Transcribe every one of the lines below precisely as they stand, with no changes.

**Rows of pointing data**:
※

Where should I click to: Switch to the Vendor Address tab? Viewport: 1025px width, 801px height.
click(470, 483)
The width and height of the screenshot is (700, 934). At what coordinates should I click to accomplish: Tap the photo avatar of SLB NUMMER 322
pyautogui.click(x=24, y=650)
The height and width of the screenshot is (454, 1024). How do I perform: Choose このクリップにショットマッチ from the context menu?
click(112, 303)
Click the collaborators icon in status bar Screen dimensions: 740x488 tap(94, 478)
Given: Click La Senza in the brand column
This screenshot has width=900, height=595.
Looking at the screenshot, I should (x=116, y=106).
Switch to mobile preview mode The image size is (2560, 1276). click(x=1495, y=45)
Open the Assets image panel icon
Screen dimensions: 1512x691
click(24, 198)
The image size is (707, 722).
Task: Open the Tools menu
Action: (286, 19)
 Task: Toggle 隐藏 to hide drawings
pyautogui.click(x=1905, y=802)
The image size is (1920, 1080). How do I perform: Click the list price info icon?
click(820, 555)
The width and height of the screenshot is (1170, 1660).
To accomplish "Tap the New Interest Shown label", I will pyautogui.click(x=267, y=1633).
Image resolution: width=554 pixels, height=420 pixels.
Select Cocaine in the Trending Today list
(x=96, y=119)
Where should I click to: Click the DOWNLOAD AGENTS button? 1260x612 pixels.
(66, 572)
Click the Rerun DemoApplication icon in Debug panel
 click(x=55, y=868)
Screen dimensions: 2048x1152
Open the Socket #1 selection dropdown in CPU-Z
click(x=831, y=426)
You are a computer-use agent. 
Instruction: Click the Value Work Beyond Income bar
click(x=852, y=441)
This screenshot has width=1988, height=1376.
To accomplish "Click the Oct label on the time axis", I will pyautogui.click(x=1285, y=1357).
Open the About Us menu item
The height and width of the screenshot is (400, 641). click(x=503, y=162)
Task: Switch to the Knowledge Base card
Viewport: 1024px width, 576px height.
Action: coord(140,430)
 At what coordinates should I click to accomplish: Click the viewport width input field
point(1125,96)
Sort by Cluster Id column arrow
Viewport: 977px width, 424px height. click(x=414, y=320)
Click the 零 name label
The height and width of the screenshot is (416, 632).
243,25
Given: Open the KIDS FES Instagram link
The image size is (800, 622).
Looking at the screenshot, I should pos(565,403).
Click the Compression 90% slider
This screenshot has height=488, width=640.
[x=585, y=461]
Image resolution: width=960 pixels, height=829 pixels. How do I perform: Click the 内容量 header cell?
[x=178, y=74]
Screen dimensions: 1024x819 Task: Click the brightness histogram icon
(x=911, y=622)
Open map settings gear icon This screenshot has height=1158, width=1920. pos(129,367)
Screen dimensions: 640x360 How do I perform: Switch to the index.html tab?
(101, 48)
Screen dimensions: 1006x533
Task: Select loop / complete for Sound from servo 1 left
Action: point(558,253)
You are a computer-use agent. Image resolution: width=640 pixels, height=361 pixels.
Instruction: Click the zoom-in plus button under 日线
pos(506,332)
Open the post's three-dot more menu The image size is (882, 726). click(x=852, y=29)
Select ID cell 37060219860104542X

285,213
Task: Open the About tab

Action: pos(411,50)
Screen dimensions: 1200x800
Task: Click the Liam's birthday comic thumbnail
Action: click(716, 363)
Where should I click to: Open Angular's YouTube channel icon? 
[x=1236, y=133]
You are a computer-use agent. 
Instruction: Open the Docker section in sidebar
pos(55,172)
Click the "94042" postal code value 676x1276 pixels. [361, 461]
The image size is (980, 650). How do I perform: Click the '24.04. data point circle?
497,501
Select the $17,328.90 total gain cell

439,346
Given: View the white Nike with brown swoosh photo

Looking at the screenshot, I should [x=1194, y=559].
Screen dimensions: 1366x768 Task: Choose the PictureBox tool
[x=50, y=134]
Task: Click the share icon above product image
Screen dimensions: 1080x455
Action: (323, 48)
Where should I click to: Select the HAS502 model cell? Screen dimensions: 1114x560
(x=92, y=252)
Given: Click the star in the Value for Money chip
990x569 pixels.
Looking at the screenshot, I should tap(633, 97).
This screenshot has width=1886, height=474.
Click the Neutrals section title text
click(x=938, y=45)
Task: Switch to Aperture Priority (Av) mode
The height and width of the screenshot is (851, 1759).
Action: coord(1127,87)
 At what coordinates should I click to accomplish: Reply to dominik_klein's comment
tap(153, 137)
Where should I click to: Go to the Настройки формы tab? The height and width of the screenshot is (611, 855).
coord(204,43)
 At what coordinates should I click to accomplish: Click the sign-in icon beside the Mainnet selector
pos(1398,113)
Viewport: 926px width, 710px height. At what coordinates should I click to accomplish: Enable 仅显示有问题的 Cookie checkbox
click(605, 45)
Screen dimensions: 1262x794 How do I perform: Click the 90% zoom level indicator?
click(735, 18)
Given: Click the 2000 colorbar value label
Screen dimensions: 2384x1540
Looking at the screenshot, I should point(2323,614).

※

**Task result**:
Where should I click to: Switch to the Vendor Address tab? Viewport: 1025px width, 801px height.
click(470, 483)
The width and height of the screenshot is (700, 934). At what coordinates should I click to accomplish: Tap the photo avatar of SLB NUMMER 322
pyautogui.click(x=24, y=650)
The height and width of the screenshot is (454, 1024). How do I perform: Choose このクリップにショットマッチ from the context menu?
click(112, 303)
Click the collaborators icon in status bar Screen dimensions: 740x488 tap(94, 478)
Given: Click La Senza in the brand column
This screenshot has width=900, height=595.
Looking at the screenshot, I should (x=116, y=106).
Switch to mobile preview mode The image size is (2560, 1276). click(x=1495, y=45)
Open the Assets image panel icon
Screen dimensions: 1512x691
click(24, 198)
The image size is (707, 722).
Task: Open the Tools menu
Action: (286, 19)
 Task: Toggle 隐藏 to hide drawings
pyautogui.click(x=1905, y=802)
The image size is (1920, 1080). How do I perform: Click the list price info icon?
click(820, 555)
The width and height of the screenshot is (1170, 1660).
To accomplish "Tap the New Interest Shown label", I will pyautogui.click(x=267, y=1633).
Image resolution: width=554 pixels, height=420 pixels.
Select Cocaine in the Trending Today list
(x=96, y=119)
Where should I click to: Click the DOWNLOAD AGENTS button? 1260x612 pixels.
(66, 572)
Click the Rerun DemoApplication icon in Debug panel
 click(x=55, y=868)
Screen dimensions: 2048x1152
Open the Socket #1 selection dropdown in CPU-Z
click(x=831, y=426)
You are a computer-use agent. 
Instruction: Click the Value Work Beyond Income bar
click(x=852, y=441)
This screenshot has width=1988, height=1376.
To accomplish "Click the Oct label on the time axis", I will pyautogui.click(x=1285, y=1357).
Open the About Us menu item
The height and width of the screenshot is (400, 641). click(x=503, y=162)
Task: Switch to the Knowledge Base card
Viewport: 1024px width, 576px height.
Action: coord(140,430)
 At what coordinates should I click to accomplish: Click the viewport width input field
point(1125,96)
Sort by Cluster Id column arrow
Viewport: 977px width, 424px height. click(x=414, y=320)
Click the 零 name label
The height and width of the screenshot is (416, 632).
243,25
Given: Open the KIDS FES Instagram link
The image size is (800, 622).
Looking at the screenshot, I should pos(565,403).
Click the Compression 90% slider
This screenshot has height=488, width=640.
[x=585, y=461]
Image resolution: width=960 pixels, height=829 pixels. How do I perform: Click the 内容量 header cell?
[x=178, y=74]
Screen dimensions: 1024x819 Task: Click the brightness histogram icon
(x=911, y=622)
Open map settings gear icon This screenshot has height=1158, width=1920. pos(129,367)
Screen dimensions: 640x360 How do I perform: Switch to the index.html tab?
(101, 48)
Screen dimensions: 1006x533
Task: Select loop / complete for Sound from servo 1 left
Action: point(558,253)
You are a computer-use agent. Image resolution: width=640 pixels, height=361 pixels.
Instruction: Click the zoom-in plus button under 日线
pos(506,332)
Open the post's three-dot more menu The image size is (882, 726). click(x=852, y=29)
Select ID cell 37060219860104542X

285,213
Task: Open the About tab

Action: pos(411,50)
Screen dimensions: 1200x800
Task: Click the Liam's birthday comic thumbnail
Action: click(716, 363)
Where should I click to: Open Angular's YouTube channel icon? 
[x=1236, y=133]
You are a computer-use agent. 
Instruction: Open the Docker section in sidebar
pos(55,172)
Click the "94042" postal code value 676x1276 pixels. [361, 461]
The image size is (980, 650). How do I perform: Click the '24.04. data point circle?
497,501
Select the $17,328.90 total gain cell

439,346
Given: View the white Nike with brown swoosh photo

Looking at the screenshot, I should [x=1194, y=559].
Screen dimensions: 1366x768 Task: Choose the PictureBox tool
[x=50, y=134]
Task: Click the share icon above product image
Screen dimensions: 1080x455
Action: (323, 48)
Where should I click to: Select the HAS502 model cell? Screen dimensions: 1114x560
(x=92, y=252)
Given: Click the star in the Value for Money chip
990x569 pixels.
Looking at the screenshot, I should tap(633, 97).
This screenshot has width=1886, height=474.
Click the Neutrals section title text
click(x=938, y=45)
Task: Switch to Aperture Priority (Av) mode
The height and width of the screenshot is (851, 1759).
Action: coord(1127,87)
 At what coordinates should I click to accomplish: Reply to dominik_klein's comment
tap(153, 137)
Where should I click to: Go to the Настройки формы tab? The height and width of the screenshot is (611, 855).
coord(204,43)
 At what coordinates should I click to accomplish: Click the sign-in icon beside the Mainnet selector
pos(1398,113)
Viewport: 926px width, 710px height. At what coordinates should I click to accomplish: Enable 仅显示有问题的 Cookie checkbox
click(605, 45)
Screen dimensions: 1262x794 How do I perform: Click the 90% zoom level indicator?
click(735, 18)
Given: Click the 2000 colorbar value label
Screen dimensions: 2384x1540
Looking at the screenshot, I should point(2323,614).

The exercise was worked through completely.